Can what you do as a law clerk have an impact on the work that you do as a lawyer? Absolutely. Before you are hired -- even as a law clerk -- expect to be asked to produce information about legal and other work that you have done.

Be Prepared As you begin to do both paid and volunteer legal work, keep track of the names of the clients for whom you work and the issues on which you are working. Work as a clerk on one side of any matter -- litigation or transactional -- can keep you from being hired by a firm or agency working on the other side or on collateral issues.

Although rare, in some cases, working as a clerk on completely unrelated matters can preclude you from working at a firm doing work that is adverse to an employers' clients or issues. On occasion, work done before law school -- in a technical setting, for example -- can preclude hiring. Avoid embarrassment by being honest with prospective employers. In addition, your timely candor about potential conflicts can help everyone create a conflict-free place for you in a department or office walled off from potential conflicts.

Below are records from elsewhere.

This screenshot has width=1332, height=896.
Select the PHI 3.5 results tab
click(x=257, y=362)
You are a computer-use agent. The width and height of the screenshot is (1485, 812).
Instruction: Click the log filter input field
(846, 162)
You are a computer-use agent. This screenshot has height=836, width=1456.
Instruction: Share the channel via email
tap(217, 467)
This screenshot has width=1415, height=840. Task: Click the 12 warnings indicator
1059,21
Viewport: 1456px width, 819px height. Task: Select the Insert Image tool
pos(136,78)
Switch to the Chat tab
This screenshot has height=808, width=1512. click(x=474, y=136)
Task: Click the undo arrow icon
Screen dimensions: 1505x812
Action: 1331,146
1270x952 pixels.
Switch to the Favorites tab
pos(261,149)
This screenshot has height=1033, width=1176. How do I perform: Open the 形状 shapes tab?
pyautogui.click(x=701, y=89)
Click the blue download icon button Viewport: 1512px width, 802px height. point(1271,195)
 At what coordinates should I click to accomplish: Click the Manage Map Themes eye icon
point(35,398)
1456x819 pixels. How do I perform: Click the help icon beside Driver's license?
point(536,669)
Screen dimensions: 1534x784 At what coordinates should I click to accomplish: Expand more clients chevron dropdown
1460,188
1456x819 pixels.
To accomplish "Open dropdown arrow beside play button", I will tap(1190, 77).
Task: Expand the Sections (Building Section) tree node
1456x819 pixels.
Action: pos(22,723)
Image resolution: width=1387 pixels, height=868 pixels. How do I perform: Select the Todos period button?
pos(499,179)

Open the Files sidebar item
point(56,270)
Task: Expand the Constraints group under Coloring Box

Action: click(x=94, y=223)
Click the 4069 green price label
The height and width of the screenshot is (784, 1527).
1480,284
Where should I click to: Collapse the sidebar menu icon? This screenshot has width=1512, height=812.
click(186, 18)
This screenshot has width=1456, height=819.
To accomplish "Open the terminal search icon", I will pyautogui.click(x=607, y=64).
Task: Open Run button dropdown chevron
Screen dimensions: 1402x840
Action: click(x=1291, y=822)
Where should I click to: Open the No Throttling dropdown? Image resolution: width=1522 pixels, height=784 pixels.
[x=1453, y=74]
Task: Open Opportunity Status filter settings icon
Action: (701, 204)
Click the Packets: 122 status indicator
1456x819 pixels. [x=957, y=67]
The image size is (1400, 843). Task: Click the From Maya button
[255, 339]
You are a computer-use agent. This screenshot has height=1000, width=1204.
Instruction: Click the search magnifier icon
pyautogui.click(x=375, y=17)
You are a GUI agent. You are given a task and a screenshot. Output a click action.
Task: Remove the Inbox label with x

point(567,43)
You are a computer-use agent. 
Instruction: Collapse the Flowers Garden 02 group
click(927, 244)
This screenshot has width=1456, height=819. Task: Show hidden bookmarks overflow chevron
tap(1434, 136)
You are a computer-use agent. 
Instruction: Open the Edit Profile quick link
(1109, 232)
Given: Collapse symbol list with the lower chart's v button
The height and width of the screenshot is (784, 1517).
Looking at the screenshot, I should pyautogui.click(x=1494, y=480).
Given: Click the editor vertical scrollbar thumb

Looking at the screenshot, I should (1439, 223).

Remember, the right to waive the conflict belongs to the client, not to the lawyers for whom you worked or those for whom you hope to work

Expect to receive a conflicts request from prospective employers before you accept an offer. You will be asked for a list of clients and matters on which you have worked. Of course, it's easier if you have kept a running list of your work. If you haven't done so, you may ask your previous employers for a client and matter list for a conflicts checks.

June 7, 2006

True Confessions (or "Do I Really Need to Tell Them About That?")

Bar examiners and prospective employers are increasingly asking for more information about your past as part of their "due diligence" before either certifying you for practice or hiring you as a permanent employee. Recent lapses in background verification, such as one well-publicized event at a local Twin Cities law firm, have raised warning flags for bar examiners and hiring authorities throughout the legal community. In addition, law schools are often asked by bar certification authorities for copies of an applicant's previous application to law school to compare with the paperwork submitted in support of bar admission. Discrepancies can get you in trouble with both the bar and your law school.

What to do? Our blanket advice is simple: "When in doubt, disclose." None of us has a completely pristine past and, for the most part, except for felony convictions, what happened when you were a rambunctious junior in high school won't keep you from the job of your dreams. That said, if there is anything that you think would give a reasonable person pause before allowing you to represent clients and collect a pay check, say so early on. At a minimum, you will be able to begin to address any concerns, apparent or real, that might preclude you from practicing law well in advance. You will also appear responsible, mature and, yes, professional. If you need background documentation, collect it before you disclose so that you can quickly provide answers to requests for more information. If you cannot obtain such documentation, explain as much about the circumstances as possible in detail, as well as why you can't provide paperwork at this time.

Finally, remember that, until you are admitted to the bar or officially hired, you are usually under a continuing duty to disclose information. In other words, if you get arrested the night before the bar exam on a DUI charge, you better let someone at the board of law examiners know, however embarrassing that may seem.